Photo Information

Sgt. Mark Berger, a cyber network operator with Headquarters Company, 3rd Marine Regiment, and a Sulligent, Ala., native, fireman carries a simulated casualty during Sergeants Course aboard Marine Corps Base Hawaii Aug 19, 2015. The squad Berger was in was ambushed resulting in a Marine becaming a simulated casualty in the scenario. Sergeants Course is a vital part of professional military education for any Marine and helps to maintain the standards amongst the NCOs of the Marine Corps. The course supports MCB Hawaii’s mission, which is to provide facilities, programs and services in direct support of units, individuals and families to enhance and sustain combat readiness for all operating forces and tenant organizations aboard the installation. (U.S. Marine Corps photo by Cpl. Khalil Ross/Released)

Photo by Cpl. Khalil Ross

Building the backbone of the Corps

28 Aug 2015 | Cpl. Khalil Ross Marine Corps Base Hawaii

MARINE CORPS BASE HAWAII - A wounded man lies in a vast open field while a cool breeze plays over the grass and flowers. One Marine enters the field, followed by a second, then a third. The Marines walk heel to toe creating the illusion of gliding. Even with rifles and gear they hardly make a sound. As the Marines enter the field their heads swivel to and fro, always watching, scanning the area. Gunshots ring through the air and the Marines drop to their knees, each of them focused on where the sound is coming from. “Bang, Bang!” they yell, advancing on the targets while some provide cover to the wounded man.

This is one of the many scenarios that were played out Aug. 19, 2015, during Sergeants Course 7-15 Small Unit Leadership Evaluation aboard Marine Corps Base Hawaii.

During SULE, 11 Marines participated in patrols around the base as well as random confrontations and scenarios to test the Marines’ ability to lead their squad.

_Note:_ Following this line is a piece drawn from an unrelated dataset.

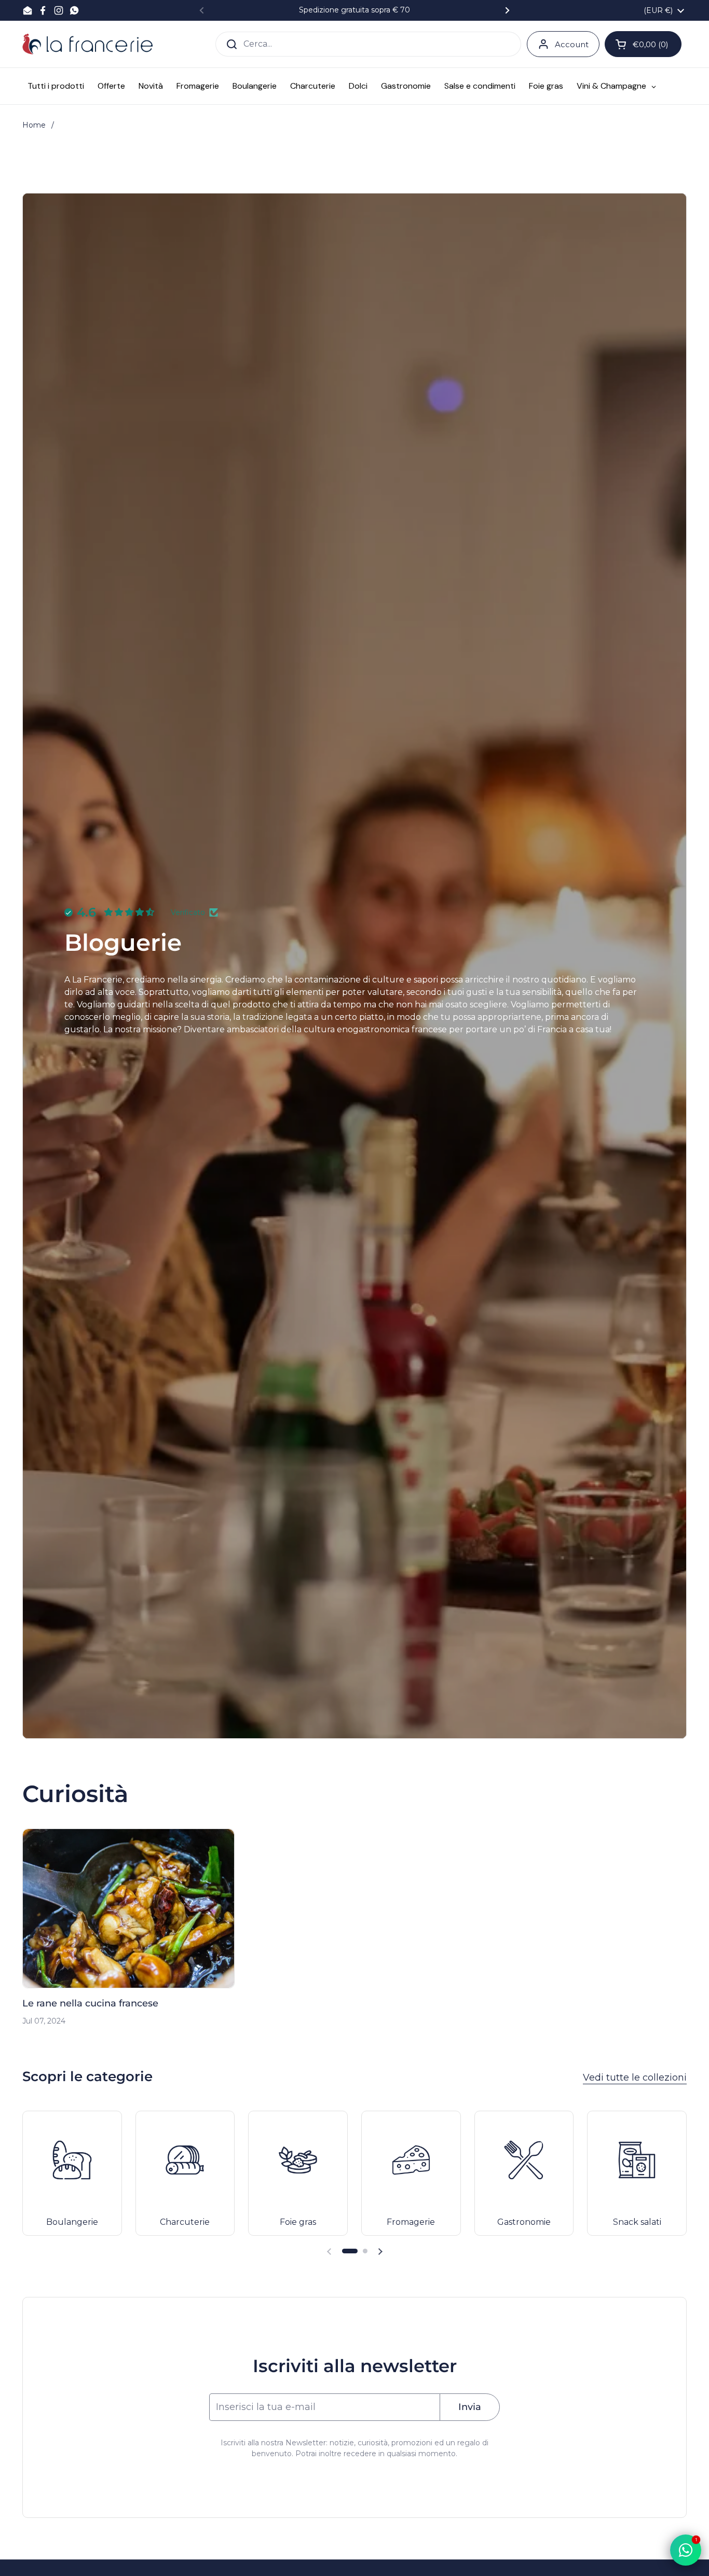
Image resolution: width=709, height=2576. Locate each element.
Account (572, 44)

“This was basically incorporating all the warfighting functions and small unit leadership principles that a lot of the students have learned throughout this course,” said Sgt. Timothy D. Barton, an infantry assaultman with 3rd Battalion, 3rd Marine Regiment. “We lead troops in uncertain scenarios, sustained casualties, dealt with improvised explosive devices and called in 9 Lines.”

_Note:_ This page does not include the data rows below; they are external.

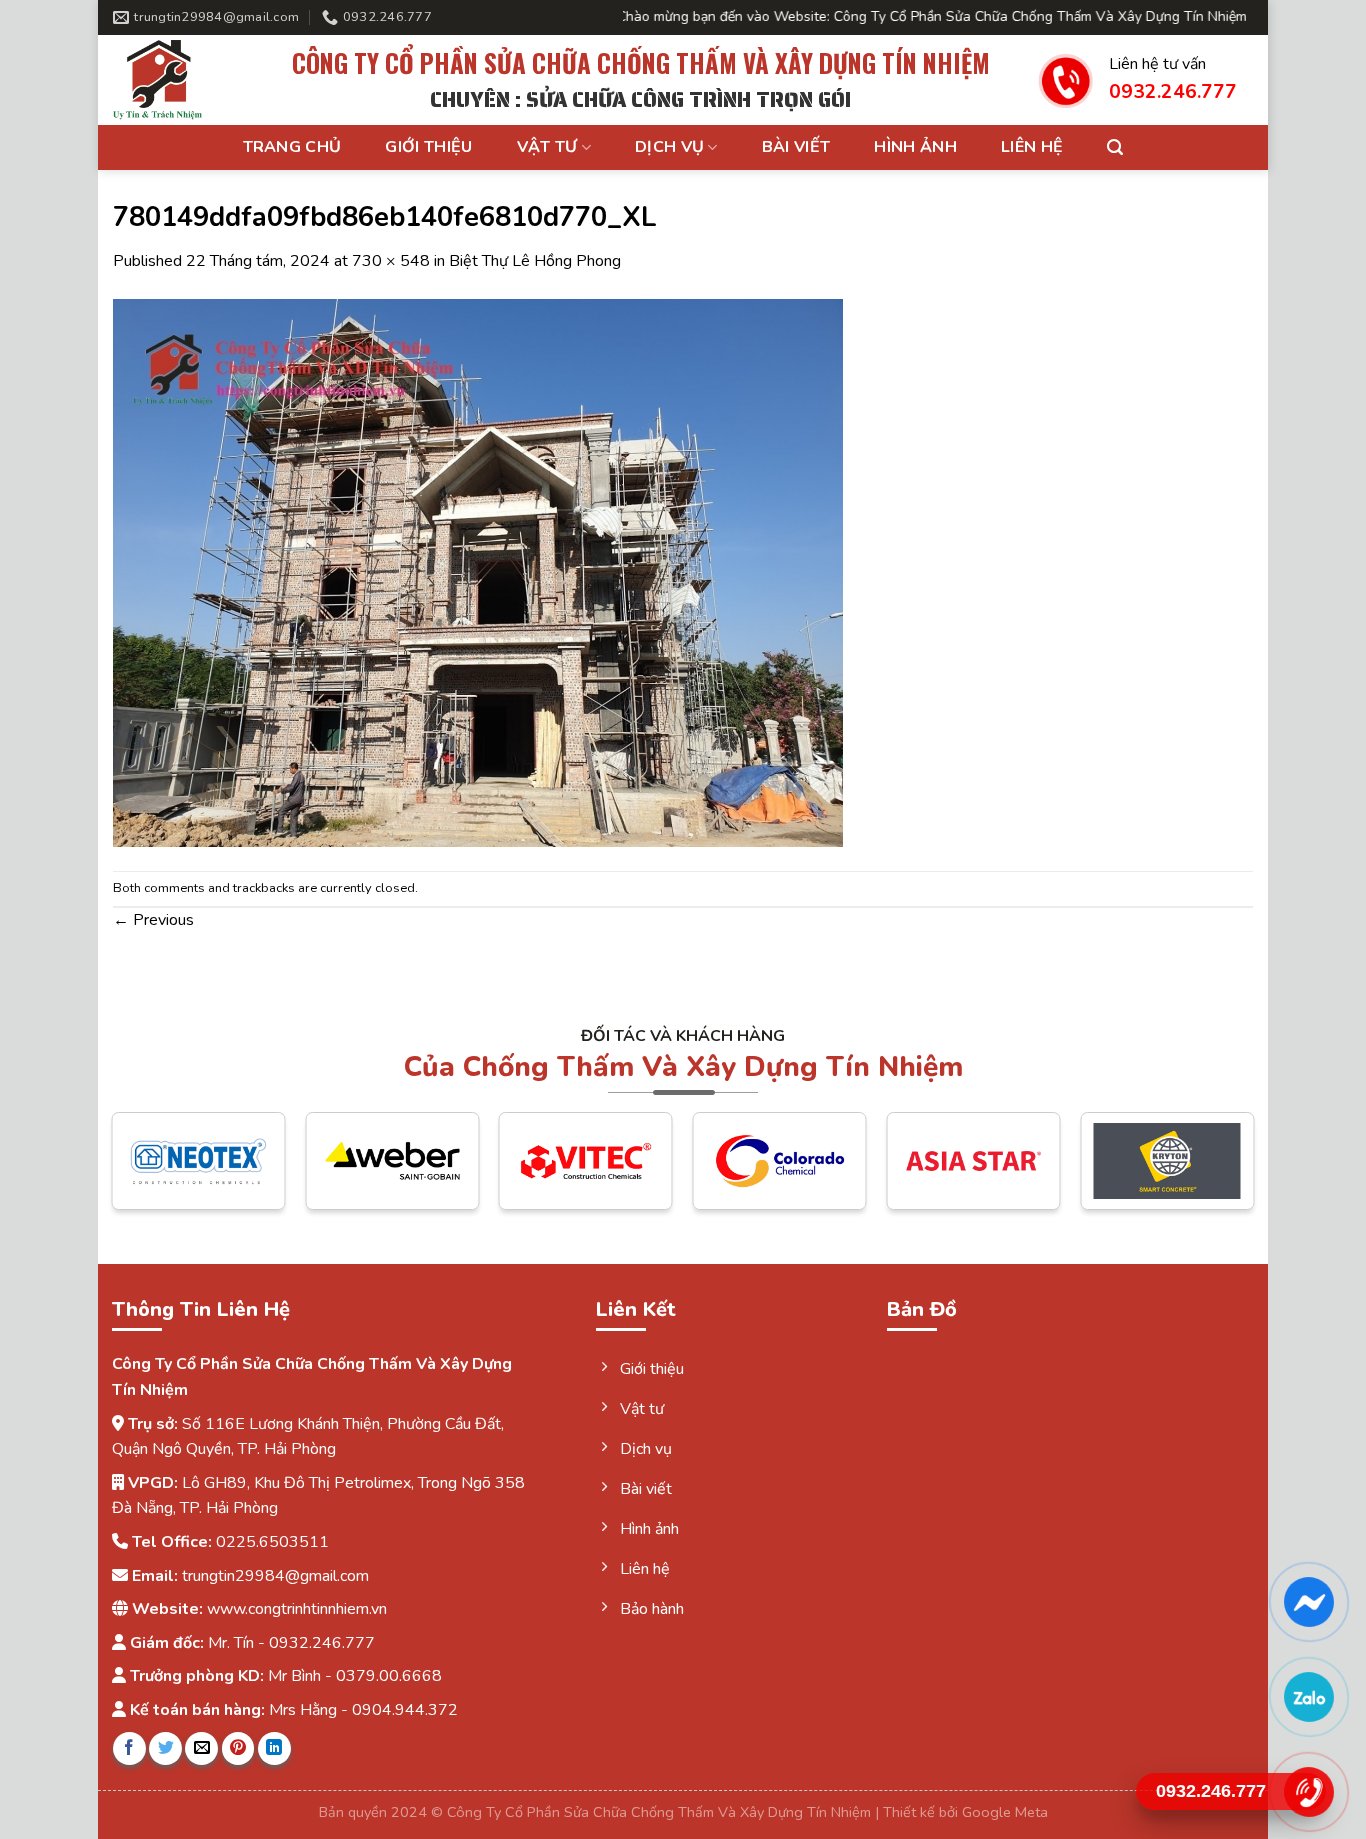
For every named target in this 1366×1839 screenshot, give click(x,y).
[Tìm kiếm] (1115, 147)
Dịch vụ (669, 147)
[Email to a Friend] (201, 1748)
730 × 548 (391, 261)
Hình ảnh (915, 147)
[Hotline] (1308, 1792)
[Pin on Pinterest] (238, 1748)
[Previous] (150, 1175)
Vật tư (547, 147)
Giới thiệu (428, 147)
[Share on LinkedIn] (274, 1748)
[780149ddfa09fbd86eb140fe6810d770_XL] (478, 571)
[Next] (1216, 1175)
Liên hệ (1032, 147)
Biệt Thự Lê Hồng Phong (535, 261)
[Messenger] (1308, 1602)
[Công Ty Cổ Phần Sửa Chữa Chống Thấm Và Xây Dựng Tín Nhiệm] (178, 80)
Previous (153, 920)
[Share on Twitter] (165, 1748)
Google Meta (1005, 1812)
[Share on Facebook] (129, 1748)
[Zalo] (1308, 1697)
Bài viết (796, 147)
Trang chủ (292, 147)
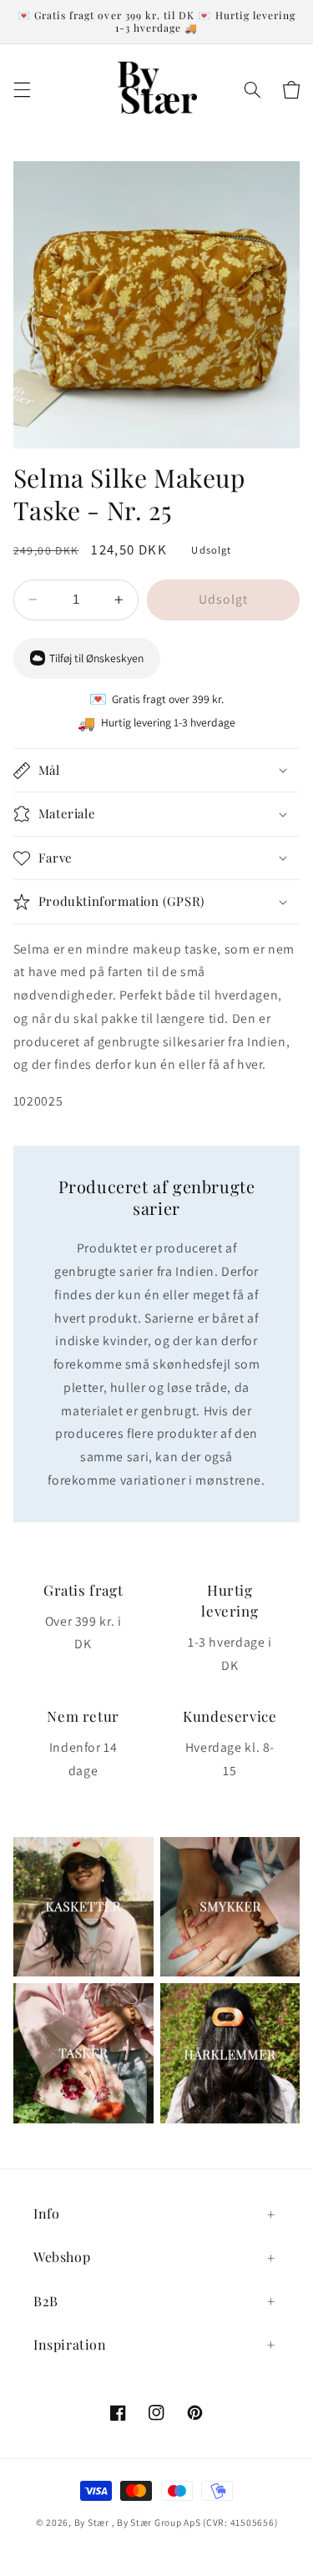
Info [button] (46, 2213)
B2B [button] (45, 2301)
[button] (22, 90)
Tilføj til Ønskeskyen (96, 658)
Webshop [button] (61, 2256)
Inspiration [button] (70, 2344)
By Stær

The entire exercise consisted of war functions condensed into a six to seven hour evaluation, according to the Minneapolis native.

Because SULE evaluates leadership skills, Barton said the Marines need to focus on their ability to effectively manage the Marines in their charge, directing their every movement and position on the battlefield.

“Every sergeant should know this because at our core, every Marine is a rifleman and anyone can be thrown into a situation at any time,” Barton said. “The need to properly employ Marines on the battlefield is something we all need to know.”

Warfighting isn’t the only thing the sergeants had to learn about. They also learned counseling, mentoring, close-order drill and joint operations.

The biggest thing for me was the administrative side of the house and gaining more cohesion between myself and the other sergeants,” Barton said. “Coming from the infantry, I only get that one perspective and opinions vary greatly across the Marine Corps.”

Barton added that through Sergeants Course, he was able to network with other sergeants and make new contacts to better support his junior Marines in the future.

Staff Sgt. LaVon Peterson, the chief faculty advisor of the Staff Noncommissioned Officer Academy, emphasized Marines in Sergeants Course, should remember leadership fundamentals above all else. They can tailor those skills to meet their individual needs. However, Sergeants Course is not where they are taught how to be leaders. Here, rather, they are given the tools to expound on the leadership traits and principles they already possess.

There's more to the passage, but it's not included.